Présentez sous forme de liste numérotée les lignes des entrées, depuis celle qui contient « You are a GUI » jusqu'à la fin des entrées, les deux extrémités comprises, sans les lignes vides. N'incluez pas les images dans votre réponse.

[Entrées de données enregistrées]
══════════

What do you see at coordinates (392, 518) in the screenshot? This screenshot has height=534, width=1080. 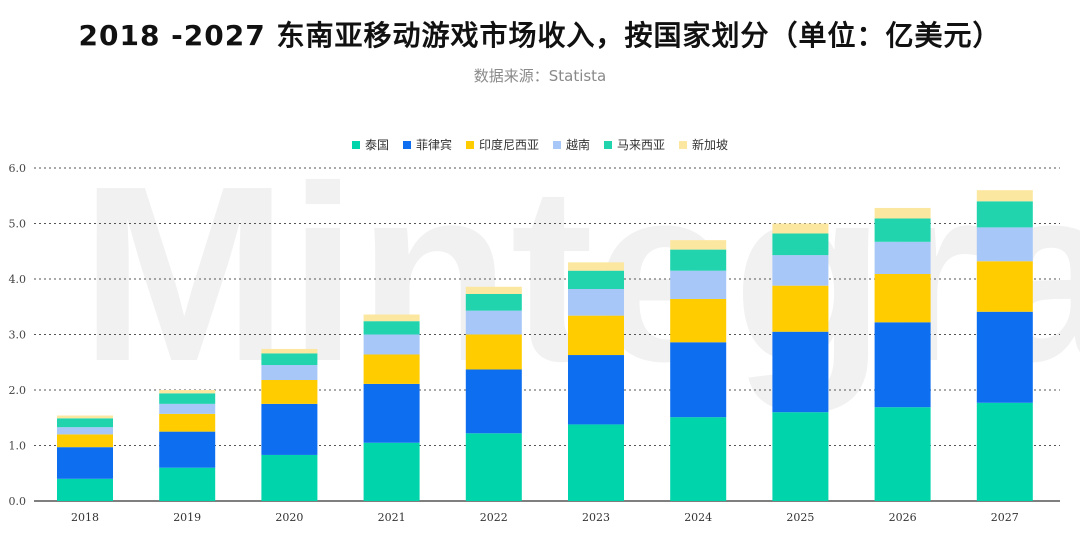 I see `x-tick-label: 2021` at bounding box center [392, 518].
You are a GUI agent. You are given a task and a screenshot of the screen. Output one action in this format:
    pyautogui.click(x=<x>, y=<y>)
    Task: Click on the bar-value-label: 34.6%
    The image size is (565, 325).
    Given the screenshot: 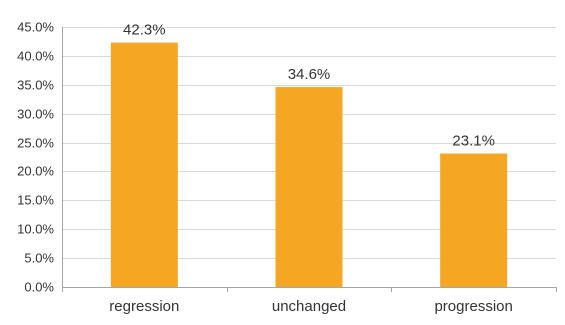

══════════

■ **CORRIGÉ**:
1. You are a GUI agent. You are given a task and a screenshot of the screen. Output one action in this format:
2.     pyautogui.click(x=<x>, y=<y>)
3.     Task: Click on the bar-value-label: 34.6%
4.     The image size is (565, 325).
5.     Given the screenshot: 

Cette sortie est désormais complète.